Customization, engagement, and assessment. Blackboards are becoming a relic in favor of interactive, digital learning frameworks that are intertwined with data analysis for deep learning. While teachers have always worked with data via logging grades and calculating averages to which course a student might need help with, it was manual, painstaking, and limited in scope (one person can only do so much). Now, smart platforms can customize lessons based on a student’s ability so that each learner is engaging with content that is “just right” for them. The practice has lowered the percentage of students who are struggling and get left behind, while keeping advanced students intellectually challenged and engaged (as this Chicago school demonstrated).

Today, Artificial Intelligence and Machine Learning have transformed student assessments beyond the A to F spectrum, as Augmented data analysis helps teachers get more insights out of student work.

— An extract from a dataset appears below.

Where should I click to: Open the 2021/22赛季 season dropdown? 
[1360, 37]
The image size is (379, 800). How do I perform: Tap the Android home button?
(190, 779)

The technology can go even further, assessing a student’s knowledge level and pinpointing where they need more help, as well as design learning tasks in a way that matches a student’s cognitive behavior (for example, smart software can designate someone as a “visual learner” or “reading learner”). Augmented Analytics even has the intelligence to explain why a student likely got an answer wrong–in real-time.

 

Retention. Thanks to Educational Data Mining, Augmented Analytics can address student retention and attendance rates. By definition, this advanced technology is more prescriptive than traditional data analytics and can include predictive analytics to identify at-risk students long before they fail or drop out (which has been shown to improve graduation rates). Gamification (learning by playing educational games) has proven to be a hit with students born into a digital generation (even colleges are using it to increase retention rates).

In short, Augmented Analytics has done the same thing for education as it has for so many other industries: the more information we have, the better we can identify root causes and solve problems.